POUDRE DE PERLIMPINPIN ET GUERRE CONTRE LES PAUVRES

Débat entre Nicolas Goetzmann (Atlantico) et Éric Decouty (Marianne) sur LCI, le 16 août :

• « Le paquet neutre ne sert à rien, quand on est fumeur, on fume. Tout cela c’est de la poudre de perlimpinpin ».

• « C’est intéressant, ce qui se passe avec les cigarettes. Dans un récent sondage IFOP, il y avait une question sur le paquet à 10 euros et on y voit qu’il y a un clivage social extrêmement important. On voit au fur et à mesure des années que la cigarette, perçue autrefois comme très chic socialement, devient un marqueur de pauvreté.

« Et l’on voit donc une baisse effective du nombre des fumeurs en France mais aussi une résistance très forte, notamment dans les catégories populaires. Et il y a des études sociologiques qui ont été mises en place pour voir comment ces représentations sur les paquets n’avaient aucun effet sur les catégories populaires : en fait, c’est parce que les gens, devant les difficultés du quotidien, avaient du mal à se projeter dans le temps.

« La cigarette est donc devenue un truc de pauvre. Afficher aujourd’hui le paquet à 10 euros, c’est une sanction et une paupérisation pour les gens qui vont continuer à fumer.

Cette mesure, cela ressemble à une guerre contre les pauvres.

• « Aujourd’hui, on a tout essayé, les gens qui ont envie de fumer, ils fument. Le paquet neutre, c’est rien. On sait tous quand on est fumeur que c’est dangereux pour la santé.

C’est une forme de liberté. On a interdit de fumer dans les lieux publics et c’est très bien. Je crois qu’au bout d’un moment, il faut laisser aux gens la liberté de fumer ».

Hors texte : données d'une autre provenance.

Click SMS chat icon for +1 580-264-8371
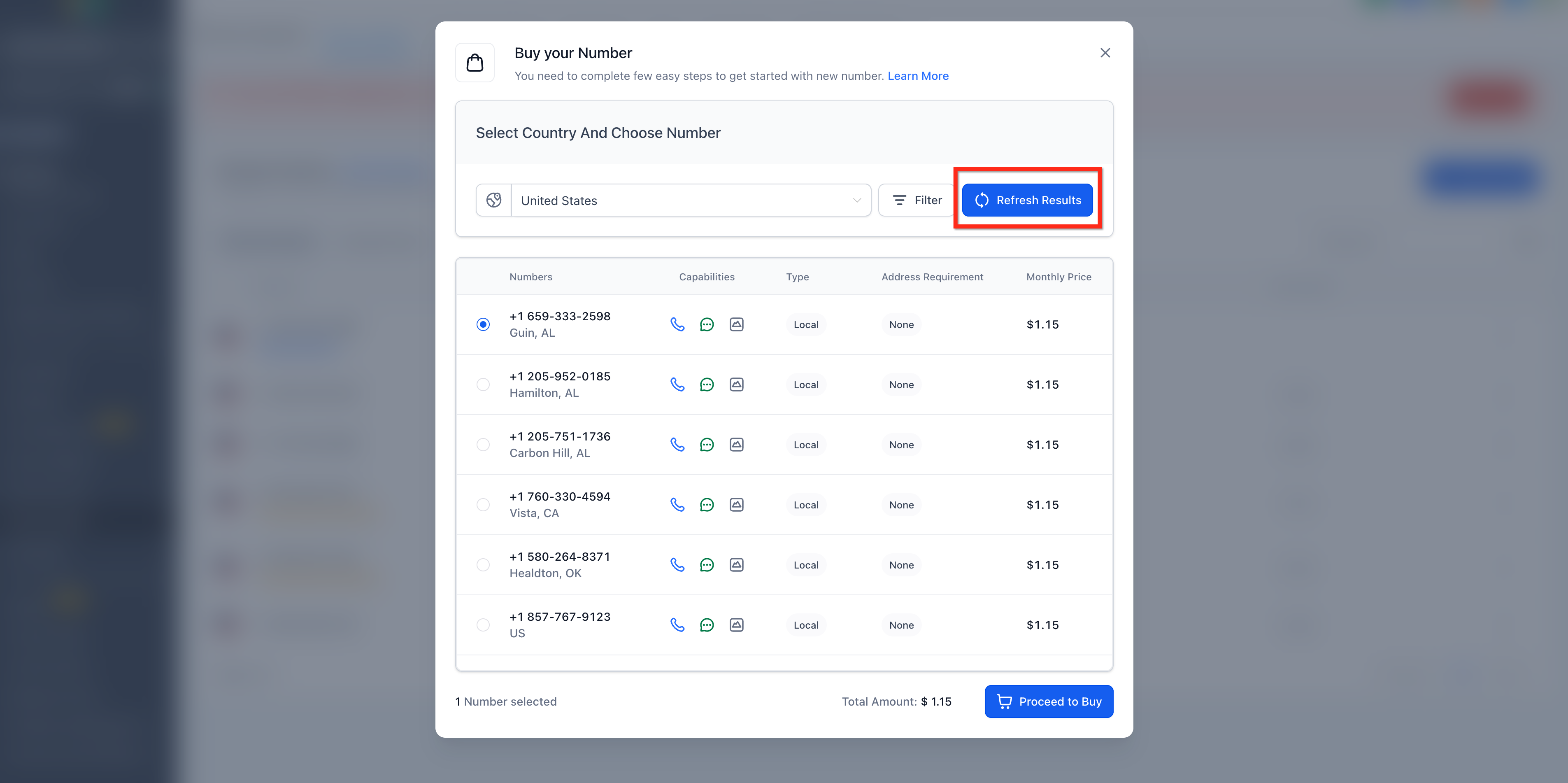 pyautogui.click(x=707, y=565)
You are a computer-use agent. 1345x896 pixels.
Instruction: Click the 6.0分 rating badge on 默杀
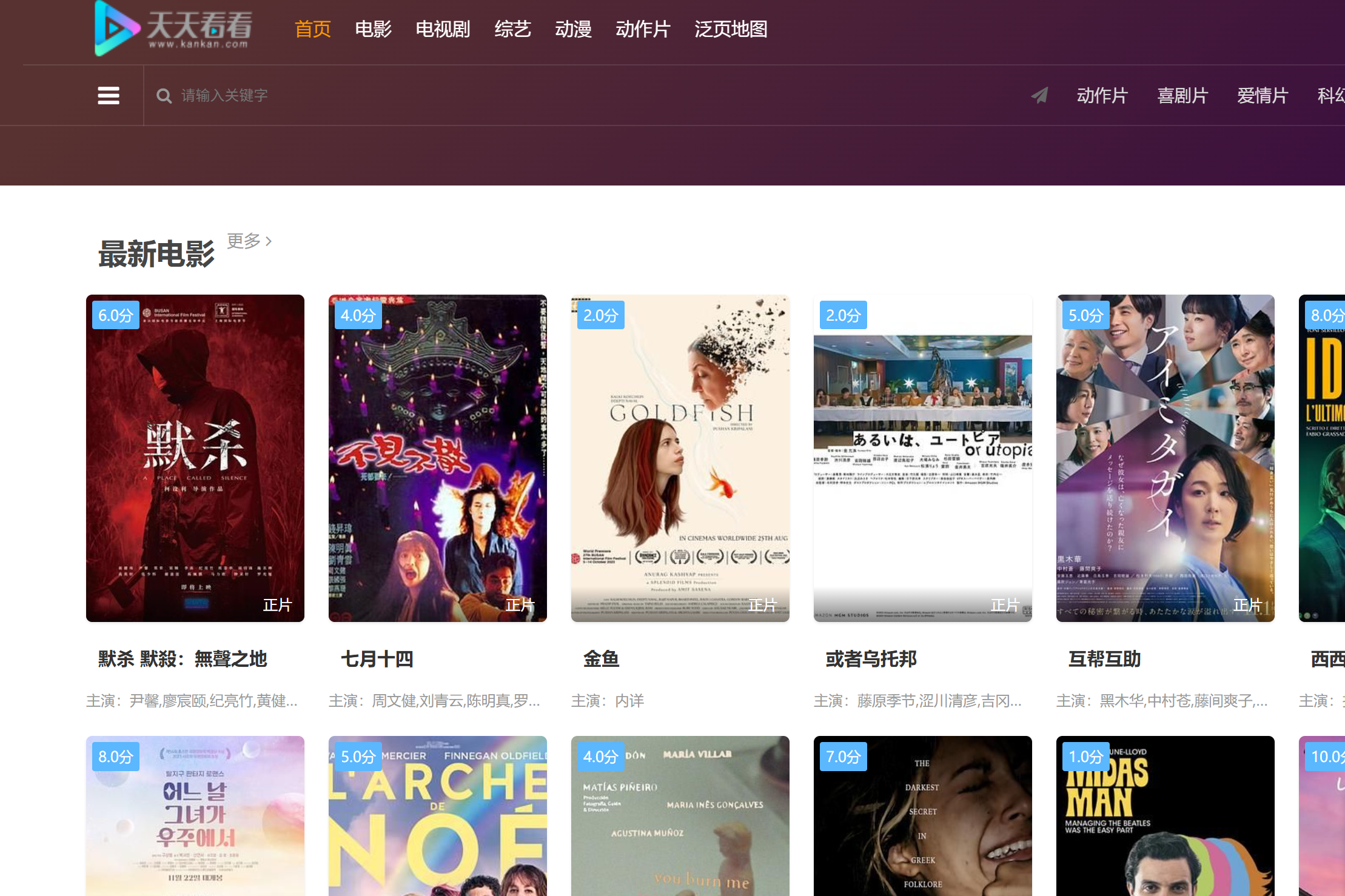coord(115,315)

« JUSTE PLUS COMPLIQUÉ EN SOIRÉE »

Reportage du journal de 13 heures de TF1, à Caen, le 16 août :

• sur le paquet neutre :
• « Cela ne m’a rien fait du tout, je continue à fumer … » (une fumeuse d’un certain âge) ;
• « J’étais quand même relativement sensibilisée sur le sujet, j’ai bossé en chimio. Et franchement, le paquet neutre, cela ne me fait ni chaud, ni froid » (une jeune fumeuse) ;
• « Franchement, cela n’a rien changé, c’est juste plus compliqué en soirée parce que tout le monde a le même paquet » (une jeune fumeuse) ;
• « Ce qui est dissuasif, c’est peut-être la photo parce que certains n’en veulent pas. Après, les gens achètent des boîtes, mettent les cigarettes dedans et c’est reparti … » (Hervé Boulin, buraliste).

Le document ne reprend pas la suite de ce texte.